A big part of the reason that an investment tax credit is on the table in Canada is because of the American Section 45Q tax credit, which is helping to drum up investment in CCS in that country. 45Q is a performance-based tax credit. Companies with projects of a sufficient scale get a monetary benefit for the CO2 they sequester – US$35/tonne for geological storage in support of enhanced oil recovery (EOR) and US$50/tonne for non-EOR storage. (The Canadian tax credit intends to exclude the use of CCS in EOR but many other details are still to be determined.)

The 45Q credit makes sense in the U.S. because the country does not have a carbon price. Without carbon pricing, there is little financial incentive to take on large and capital-intensive CCS projects. 45Q helps close that gap. It also corresponds with a broader approach that the U.S. relies on much more than Canada does – production and investment credits are a common way that federal and state governments support renewable energy development, for example.

But Canada does have a broad-based and rising carbon price that can provide the incentives that the U.S. lacks. So, the question is: do we need policy that supports CCS in addition to that price? If so, what kind?

Supporting carbon pricing

A 2017 report from Canada’s Ecofiscal Commission called Supporting Carbon Pricing (which, full disclosure, I worked on) provides a useful framework for thinking about this question. It argues that one key reason to bring in incentives beyond carbon pricing is if market or policy problems inhibit the carbon price from providing the incentives it otherwise would.

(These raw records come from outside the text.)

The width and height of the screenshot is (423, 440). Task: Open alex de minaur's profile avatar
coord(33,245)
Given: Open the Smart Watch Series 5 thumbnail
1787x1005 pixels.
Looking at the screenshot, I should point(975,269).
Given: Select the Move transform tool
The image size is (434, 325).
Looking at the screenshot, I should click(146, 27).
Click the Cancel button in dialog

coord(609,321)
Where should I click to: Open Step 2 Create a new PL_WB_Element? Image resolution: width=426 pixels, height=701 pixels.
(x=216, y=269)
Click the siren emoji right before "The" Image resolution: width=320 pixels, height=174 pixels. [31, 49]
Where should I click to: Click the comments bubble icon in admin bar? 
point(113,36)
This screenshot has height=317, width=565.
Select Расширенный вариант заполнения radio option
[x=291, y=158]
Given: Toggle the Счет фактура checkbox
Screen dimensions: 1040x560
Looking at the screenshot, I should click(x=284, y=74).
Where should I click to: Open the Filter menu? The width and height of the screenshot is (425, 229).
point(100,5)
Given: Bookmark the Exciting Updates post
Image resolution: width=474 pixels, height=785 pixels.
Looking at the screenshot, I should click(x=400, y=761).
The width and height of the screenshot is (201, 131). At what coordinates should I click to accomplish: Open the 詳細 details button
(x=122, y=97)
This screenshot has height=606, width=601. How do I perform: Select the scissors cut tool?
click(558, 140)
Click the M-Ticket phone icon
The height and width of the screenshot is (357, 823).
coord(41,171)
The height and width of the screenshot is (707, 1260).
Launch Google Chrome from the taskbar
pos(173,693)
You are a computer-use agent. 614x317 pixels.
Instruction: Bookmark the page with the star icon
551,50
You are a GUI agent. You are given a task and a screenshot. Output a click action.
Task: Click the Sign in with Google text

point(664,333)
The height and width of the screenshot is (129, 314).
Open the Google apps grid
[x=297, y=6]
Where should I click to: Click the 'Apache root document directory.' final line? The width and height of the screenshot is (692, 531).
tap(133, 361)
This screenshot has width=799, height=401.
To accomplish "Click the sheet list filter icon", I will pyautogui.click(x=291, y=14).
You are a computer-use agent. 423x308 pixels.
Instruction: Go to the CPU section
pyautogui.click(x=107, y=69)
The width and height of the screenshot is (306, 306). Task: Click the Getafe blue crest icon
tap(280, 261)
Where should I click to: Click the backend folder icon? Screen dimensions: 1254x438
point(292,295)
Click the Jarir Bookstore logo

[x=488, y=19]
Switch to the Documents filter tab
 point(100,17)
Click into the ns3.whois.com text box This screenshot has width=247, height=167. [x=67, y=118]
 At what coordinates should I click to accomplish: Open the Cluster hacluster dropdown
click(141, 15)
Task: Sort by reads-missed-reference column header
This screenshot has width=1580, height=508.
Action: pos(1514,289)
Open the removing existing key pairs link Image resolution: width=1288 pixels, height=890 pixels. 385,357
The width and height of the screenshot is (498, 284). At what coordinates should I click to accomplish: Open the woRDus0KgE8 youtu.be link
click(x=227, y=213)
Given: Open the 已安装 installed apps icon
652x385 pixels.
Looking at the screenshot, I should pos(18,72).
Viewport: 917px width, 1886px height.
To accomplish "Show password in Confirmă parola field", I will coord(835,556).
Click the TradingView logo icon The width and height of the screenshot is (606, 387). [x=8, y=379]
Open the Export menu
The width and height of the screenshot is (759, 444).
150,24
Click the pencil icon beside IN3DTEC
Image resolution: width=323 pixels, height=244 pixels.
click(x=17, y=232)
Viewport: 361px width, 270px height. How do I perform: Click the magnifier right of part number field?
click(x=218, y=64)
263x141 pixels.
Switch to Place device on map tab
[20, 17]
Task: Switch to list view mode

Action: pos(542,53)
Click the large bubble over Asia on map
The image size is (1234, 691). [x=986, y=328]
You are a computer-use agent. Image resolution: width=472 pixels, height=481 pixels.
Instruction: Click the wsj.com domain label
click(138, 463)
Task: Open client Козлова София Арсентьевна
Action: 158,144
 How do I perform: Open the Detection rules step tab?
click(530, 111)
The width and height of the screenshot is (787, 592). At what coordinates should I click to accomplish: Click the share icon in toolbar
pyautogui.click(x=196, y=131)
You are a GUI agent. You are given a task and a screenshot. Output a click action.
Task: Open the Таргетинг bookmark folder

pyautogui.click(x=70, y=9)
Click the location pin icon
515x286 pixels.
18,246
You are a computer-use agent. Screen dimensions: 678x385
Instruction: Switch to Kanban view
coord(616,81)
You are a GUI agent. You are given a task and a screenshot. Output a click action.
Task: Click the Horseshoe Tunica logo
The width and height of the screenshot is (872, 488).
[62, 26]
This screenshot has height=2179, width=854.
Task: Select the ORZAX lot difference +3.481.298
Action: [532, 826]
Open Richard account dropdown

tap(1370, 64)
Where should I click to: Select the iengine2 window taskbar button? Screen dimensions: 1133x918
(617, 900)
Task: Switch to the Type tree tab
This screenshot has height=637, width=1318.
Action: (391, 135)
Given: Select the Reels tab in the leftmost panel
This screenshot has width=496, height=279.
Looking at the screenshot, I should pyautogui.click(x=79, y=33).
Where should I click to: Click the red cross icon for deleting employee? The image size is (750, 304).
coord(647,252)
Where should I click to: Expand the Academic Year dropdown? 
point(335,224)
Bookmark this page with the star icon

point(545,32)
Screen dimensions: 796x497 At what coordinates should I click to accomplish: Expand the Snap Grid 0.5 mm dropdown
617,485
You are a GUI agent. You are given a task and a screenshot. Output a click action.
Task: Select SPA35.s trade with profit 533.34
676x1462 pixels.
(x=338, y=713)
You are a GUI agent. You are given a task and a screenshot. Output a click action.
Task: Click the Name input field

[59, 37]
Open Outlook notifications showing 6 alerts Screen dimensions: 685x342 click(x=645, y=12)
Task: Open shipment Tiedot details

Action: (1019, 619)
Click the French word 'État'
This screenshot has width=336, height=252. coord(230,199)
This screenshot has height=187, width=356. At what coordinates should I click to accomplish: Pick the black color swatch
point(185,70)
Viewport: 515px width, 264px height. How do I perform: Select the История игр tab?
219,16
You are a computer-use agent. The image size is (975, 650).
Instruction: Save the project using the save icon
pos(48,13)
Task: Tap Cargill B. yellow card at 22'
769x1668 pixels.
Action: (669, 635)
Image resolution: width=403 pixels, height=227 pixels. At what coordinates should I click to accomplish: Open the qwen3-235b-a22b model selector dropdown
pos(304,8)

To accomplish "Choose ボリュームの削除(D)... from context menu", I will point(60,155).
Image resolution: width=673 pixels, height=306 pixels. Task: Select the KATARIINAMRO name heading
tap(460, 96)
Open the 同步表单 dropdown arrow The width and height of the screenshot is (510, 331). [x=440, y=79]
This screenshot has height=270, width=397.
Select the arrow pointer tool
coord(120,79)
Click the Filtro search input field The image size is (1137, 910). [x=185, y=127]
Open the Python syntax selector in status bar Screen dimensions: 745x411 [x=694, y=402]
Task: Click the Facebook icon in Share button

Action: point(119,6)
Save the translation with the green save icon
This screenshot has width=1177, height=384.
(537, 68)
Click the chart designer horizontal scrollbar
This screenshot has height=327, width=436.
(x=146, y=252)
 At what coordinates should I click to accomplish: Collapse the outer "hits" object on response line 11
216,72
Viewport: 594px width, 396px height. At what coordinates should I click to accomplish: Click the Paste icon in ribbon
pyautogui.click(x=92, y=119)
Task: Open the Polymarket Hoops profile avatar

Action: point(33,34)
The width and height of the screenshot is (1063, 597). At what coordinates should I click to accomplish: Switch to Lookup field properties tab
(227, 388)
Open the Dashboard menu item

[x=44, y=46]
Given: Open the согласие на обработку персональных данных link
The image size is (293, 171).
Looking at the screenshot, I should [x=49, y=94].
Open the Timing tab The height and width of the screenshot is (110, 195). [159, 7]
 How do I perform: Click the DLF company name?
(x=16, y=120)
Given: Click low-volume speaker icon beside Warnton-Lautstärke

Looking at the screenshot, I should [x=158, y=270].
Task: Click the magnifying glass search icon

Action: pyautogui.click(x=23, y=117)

There are three key market and policy failures at play in the context of CCS, which point the way to what effective corresponding government intervention could look like:

1. Gaps in the carbon pricing system: When the level of the future price on carbon – or even whether there will be a carbon price – is uncertain, businesses and households may hold off on making greenhouse gas-reducing purchases and investments, which can ultimately raise the cost of greenhouse gas reductions. This is clearly the case for CCS, where the capital requirements are steep and where the business case for the investment depends on carbon prices increasing significantly.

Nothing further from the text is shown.